Facebook’s Community Standards say the social network bans “hate speech” because “it creates an environment of intimidation and exclusion and in some cases may promote real-world violence.”
The platform defines “hate speech” as “a direct attack on people based on what [Facebook] call[s] protected characteristics — race, ethnicity, national origin, religious affiliation, sexual orientation, caste, sex, gender, gender identity, and serious disease or disability.”
“We also provide some protections for immigration status,” Facebook adds.
Per the terms, an “attack” is “violent or dehumanizing speech, statements of inferiority, or calls for exclusion or segregation.”
In an article on Facebook’s newsroom, the company’s vice president for EMEA public policy, Richard Allen, accepted that “there is no universally accepted answer for when something crosses the line.”
“In Germany, for example, laws forbid incitement to hatred; you could find yourself the subject of a police raid if you post such content online,” Allen notes. “In the US, on the other hand, even the most vile kinds of speech are legally protected under the US Constitution.”
Allen describes immigration specifically as an issue that has become the subject of “hate speech.”
“Often a policy debate becomes a debate over hate speech, as two sides adopt inflammatory language. This is often the case with the immigration debate, whether it’s about the Rohingya in South East Asia … or immigration in the US. This presents a unique dilemma: on the one hand, we don’t want to stifle important policy conversations about how countries decide who can and can’t cross their borders. At the same time, we know that the discussion is often hurtful and insulting.”
He goes on to say that Facebook investigated immigration discussion after refugees and migrants were allegedly being threatened.
“[We] decided to develop new guidelines to remove calls for violence against migrants or dehumanizing references to them — such as comparisons to animals, to filth or to trash. But we have left in place the ability for people to express their views on immigration itself. And we are deeply committed to making sure Facebook remains a place for legitimate debate.”
The Facebook VP states that Facebook is “committed to removing hate speech any time we become aware of it” and claims the platform deletes an average of 66,000 posts reported as hate speech per week.
The article also asserts Facebook is experimenting with ways to automatically filter “toxic” language and keep it from public eyes. However, the site still relies heavily on reporting by its users and enforcement by its team of 15,000 content reviewers.
“We then have our teams of reviewers, who have broad language expertise and work 24 hours a day across time zones, to apply our hate speech policies,” Allen writes.
JBS, like many publishers, was affected by changes to Facebook’s ad policies last year that now require users to verify their identities by providing photo identification in order to advertise content.
The social-media giant touted this update as a step toward combatting “fake news,” based on the belief that Russian agents used fake Facebook accounts to spread disinformation that contributed to the election of Donald Trump.

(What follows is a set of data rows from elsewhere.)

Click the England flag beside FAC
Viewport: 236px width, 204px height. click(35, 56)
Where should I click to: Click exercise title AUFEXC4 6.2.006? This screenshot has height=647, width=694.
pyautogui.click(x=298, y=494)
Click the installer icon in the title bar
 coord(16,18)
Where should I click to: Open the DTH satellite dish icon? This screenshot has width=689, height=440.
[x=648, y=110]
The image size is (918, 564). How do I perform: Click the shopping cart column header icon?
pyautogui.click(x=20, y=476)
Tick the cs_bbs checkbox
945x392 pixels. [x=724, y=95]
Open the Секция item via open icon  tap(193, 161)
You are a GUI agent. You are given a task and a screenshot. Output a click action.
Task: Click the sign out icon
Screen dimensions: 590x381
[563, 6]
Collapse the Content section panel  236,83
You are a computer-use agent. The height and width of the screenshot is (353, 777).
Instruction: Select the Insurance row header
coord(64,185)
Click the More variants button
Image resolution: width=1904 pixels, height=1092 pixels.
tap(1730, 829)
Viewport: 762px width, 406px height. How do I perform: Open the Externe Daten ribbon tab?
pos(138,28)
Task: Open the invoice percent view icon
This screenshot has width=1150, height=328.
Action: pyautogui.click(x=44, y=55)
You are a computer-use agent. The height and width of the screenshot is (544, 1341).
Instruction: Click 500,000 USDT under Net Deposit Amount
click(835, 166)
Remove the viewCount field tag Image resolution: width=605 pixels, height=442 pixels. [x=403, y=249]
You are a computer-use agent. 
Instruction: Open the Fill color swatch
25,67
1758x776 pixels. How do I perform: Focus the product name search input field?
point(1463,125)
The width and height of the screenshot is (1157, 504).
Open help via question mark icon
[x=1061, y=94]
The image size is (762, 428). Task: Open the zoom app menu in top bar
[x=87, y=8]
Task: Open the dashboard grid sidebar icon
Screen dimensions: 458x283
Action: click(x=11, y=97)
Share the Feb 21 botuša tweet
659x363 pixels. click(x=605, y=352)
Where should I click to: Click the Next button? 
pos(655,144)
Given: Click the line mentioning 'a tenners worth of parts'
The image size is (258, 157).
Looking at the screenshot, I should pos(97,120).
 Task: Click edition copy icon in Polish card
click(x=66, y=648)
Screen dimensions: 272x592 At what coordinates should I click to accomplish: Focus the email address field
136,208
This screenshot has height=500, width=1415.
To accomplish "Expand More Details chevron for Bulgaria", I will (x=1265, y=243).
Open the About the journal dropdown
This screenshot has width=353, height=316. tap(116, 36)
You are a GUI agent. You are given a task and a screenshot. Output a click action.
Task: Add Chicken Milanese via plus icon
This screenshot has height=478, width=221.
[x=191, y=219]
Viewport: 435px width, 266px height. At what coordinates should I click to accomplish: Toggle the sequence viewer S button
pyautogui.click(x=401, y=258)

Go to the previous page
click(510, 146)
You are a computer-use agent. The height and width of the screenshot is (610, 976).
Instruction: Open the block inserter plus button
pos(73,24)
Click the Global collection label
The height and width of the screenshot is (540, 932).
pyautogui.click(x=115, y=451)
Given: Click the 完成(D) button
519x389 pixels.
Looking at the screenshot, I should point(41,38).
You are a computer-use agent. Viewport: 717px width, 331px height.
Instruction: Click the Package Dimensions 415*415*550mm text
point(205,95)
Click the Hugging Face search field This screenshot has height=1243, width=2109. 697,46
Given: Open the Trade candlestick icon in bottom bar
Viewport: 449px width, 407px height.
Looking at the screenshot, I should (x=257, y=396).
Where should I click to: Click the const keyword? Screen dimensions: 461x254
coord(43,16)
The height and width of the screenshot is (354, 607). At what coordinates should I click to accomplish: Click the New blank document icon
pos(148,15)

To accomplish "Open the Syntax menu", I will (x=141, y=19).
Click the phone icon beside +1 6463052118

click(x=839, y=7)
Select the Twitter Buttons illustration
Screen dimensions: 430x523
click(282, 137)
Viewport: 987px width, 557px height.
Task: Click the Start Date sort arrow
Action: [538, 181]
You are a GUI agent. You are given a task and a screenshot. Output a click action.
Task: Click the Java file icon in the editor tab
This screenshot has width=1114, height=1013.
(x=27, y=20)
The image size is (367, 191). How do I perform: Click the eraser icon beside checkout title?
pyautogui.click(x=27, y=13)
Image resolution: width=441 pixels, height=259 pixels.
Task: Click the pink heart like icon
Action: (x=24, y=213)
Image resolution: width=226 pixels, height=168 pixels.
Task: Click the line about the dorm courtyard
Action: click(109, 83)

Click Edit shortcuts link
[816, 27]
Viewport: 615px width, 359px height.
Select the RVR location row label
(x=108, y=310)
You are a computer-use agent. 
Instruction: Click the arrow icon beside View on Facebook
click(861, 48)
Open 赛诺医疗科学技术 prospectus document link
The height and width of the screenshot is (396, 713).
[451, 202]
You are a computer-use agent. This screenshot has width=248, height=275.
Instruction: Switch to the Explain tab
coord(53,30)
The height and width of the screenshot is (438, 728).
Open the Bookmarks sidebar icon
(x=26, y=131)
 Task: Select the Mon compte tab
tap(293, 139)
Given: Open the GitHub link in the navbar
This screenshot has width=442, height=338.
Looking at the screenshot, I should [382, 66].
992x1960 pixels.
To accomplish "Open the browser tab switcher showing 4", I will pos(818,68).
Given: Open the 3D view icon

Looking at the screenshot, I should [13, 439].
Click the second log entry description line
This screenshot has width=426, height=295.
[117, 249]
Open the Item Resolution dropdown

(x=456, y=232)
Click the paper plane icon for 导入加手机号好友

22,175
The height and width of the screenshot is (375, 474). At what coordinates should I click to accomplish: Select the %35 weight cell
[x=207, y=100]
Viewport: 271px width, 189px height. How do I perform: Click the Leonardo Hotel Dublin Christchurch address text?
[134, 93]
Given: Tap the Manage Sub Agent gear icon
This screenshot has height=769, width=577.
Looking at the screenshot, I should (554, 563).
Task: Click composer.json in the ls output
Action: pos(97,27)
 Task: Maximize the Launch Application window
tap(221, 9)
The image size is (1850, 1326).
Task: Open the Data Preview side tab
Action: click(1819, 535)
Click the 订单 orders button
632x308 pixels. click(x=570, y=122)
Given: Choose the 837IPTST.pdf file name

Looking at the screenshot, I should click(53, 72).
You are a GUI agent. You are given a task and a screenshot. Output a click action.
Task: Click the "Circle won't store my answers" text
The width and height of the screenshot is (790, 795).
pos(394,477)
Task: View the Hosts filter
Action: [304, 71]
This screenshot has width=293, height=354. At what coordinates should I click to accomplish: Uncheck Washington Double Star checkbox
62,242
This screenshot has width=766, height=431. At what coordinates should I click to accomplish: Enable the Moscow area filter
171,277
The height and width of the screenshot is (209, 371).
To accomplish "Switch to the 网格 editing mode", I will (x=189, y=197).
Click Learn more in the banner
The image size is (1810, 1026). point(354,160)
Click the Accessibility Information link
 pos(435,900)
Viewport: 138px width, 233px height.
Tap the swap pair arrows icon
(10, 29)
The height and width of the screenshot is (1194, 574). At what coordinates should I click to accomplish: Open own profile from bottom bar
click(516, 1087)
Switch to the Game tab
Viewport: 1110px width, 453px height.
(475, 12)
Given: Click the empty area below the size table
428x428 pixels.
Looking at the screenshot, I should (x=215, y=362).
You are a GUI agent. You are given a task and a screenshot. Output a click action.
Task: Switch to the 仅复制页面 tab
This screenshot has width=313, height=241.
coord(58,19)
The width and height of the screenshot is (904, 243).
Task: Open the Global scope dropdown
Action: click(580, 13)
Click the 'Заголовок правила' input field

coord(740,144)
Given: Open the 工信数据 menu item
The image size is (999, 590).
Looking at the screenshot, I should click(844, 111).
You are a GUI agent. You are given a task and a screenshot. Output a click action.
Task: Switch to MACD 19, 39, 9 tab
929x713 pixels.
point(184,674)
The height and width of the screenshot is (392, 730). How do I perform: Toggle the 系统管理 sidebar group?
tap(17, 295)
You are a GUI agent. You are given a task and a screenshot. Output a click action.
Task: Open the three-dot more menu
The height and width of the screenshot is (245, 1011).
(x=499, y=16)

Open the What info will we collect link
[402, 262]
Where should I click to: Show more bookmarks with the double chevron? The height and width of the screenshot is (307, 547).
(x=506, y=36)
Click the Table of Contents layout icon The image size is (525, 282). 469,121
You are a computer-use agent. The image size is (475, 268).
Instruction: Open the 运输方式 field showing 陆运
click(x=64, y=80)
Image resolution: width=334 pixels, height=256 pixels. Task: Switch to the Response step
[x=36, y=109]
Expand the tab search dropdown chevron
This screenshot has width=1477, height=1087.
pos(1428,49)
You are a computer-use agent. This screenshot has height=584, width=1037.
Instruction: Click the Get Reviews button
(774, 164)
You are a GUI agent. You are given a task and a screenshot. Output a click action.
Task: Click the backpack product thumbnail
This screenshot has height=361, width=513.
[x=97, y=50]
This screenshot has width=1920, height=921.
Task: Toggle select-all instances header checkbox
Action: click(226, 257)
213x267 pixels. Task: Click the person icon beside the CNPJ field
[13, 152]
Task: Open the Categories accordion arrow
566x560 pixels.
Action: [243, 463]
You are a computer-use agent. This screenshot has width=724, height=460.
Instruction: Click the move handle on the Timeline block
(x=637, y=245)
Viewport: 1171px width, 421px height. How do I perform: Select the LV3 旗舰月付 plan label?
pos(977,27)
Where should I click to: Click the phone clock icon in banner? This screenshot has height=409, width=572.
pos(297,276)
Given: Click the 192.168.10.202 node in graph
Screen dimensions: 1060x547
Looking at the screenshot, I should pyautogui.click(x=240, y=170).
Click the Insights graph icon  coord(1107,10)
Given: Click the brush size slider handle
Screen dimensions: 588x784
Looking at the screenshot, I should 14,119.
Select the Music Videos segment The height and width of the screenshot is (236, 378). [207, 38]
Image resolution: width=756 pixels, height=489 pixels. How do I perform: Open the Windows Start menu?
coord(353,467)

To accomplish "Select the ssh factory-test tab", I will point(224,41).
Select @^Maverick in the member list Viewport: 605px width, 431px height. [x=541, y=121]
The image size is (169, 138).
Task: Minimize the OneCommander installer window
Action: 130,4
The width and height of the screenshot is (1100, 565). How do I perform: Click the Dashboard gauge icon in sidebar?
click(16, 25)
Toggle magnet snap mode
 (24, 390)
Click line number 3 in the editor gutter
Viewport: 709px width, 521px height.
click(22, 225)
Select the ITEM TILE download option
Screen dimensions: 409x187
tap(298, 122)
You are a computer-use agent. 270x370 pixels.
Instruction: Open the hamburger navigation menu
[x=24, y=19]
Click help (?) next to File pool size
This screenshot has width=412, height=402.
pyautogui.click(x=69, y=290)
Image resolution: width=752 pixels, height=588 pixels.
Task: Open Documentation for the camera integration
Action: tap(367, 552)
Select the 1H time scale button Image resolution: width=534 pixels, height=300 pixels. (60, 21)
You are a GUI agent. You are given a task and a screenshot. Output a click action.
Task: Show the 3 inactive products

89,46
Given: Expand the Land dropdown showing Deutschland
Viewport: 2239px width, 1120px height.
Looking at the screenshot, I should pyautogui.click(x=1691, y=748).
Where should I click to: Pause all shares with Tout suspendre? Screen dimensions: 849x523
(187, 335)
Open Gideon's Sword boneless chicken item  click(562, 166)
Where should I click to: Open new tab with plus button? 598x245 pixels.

Facebook has also purged from its platform a number of personalities it considers “dangerous,” including right-wing commentators such as Alex Jones, Milo Yiannopoulos, Laura Loomer, Paul Joseph Watson, and Paul Nehlen.
Facebook carried out these purges in consultation with left-wing groups such as the Southern Poverty Law Center and the George Soros-funded Media Matters.
Ultimately, the censorship tactics are unsurprising to anyone acquainted with the techniques of totalitarians. Why debate dissenting opinion when it’s so much easier to silence it?